Ho scritto un capitolo in un libro collettivo sul coaching. Il titolo del mio capitolo è: Andare in carrozza. Una via narrativa per il coaching. Sta in Paolo Bruttini e Barbara Senerchia, Coaching: come trasformare individui e organizzazioni, Wolters Kluver, 2015.
Insisto sempre nel cercare di dire le cose in italiano. Non potevo tirarmi indietro questa volta. Riprendo nell’articolo la storia di come si è arrivati a questa denominazione. Storia che avevo già proposto, in breve, nel libro Nuove parole del manager. Tutto risale al 1500, e ad un piccolo centro dell’Ungheria, dove si costruivano carrozze. Dunque non ho niente in contrario ad accettare il prestito dall’inglese, coach, ma la storia permette di proporre un modo di dire italiano: cocchiere.

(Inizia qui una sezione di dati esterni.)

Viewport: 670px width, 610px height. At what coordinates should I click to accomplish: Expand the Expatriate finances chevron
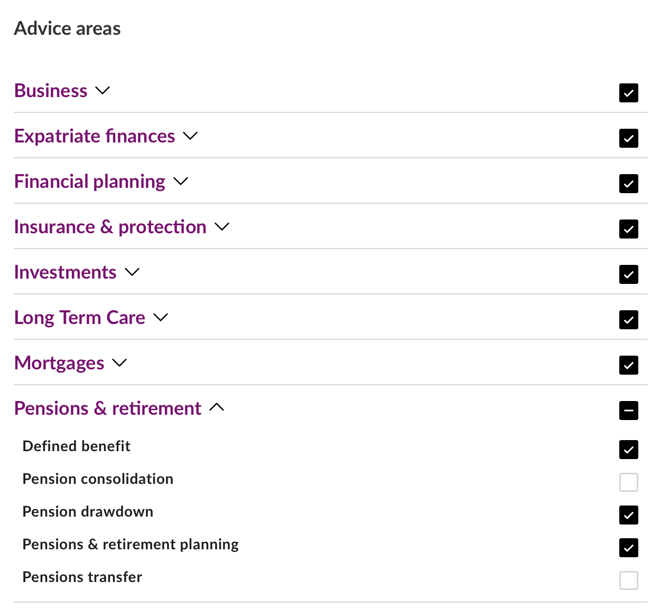pyautogui.click(x=190, y=136)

Se abbiamo un buon cocchiere, una buona guida, un maestro capace e allo stesso tempo rispettoso, anche di fronte alle difficoltà della vita e della carriera, andiamo, come si dice, in carrozza.
Andando oltre la parola usata per denominare la figura professionale, sostengo nel capitolo che i coach, più che depositari di un metodo, di una competenza sofisticata e speciale, si qualificano per l’esercizio di un’arte molto quotidiana, semplice: l’arte di ascoltare narrazioni.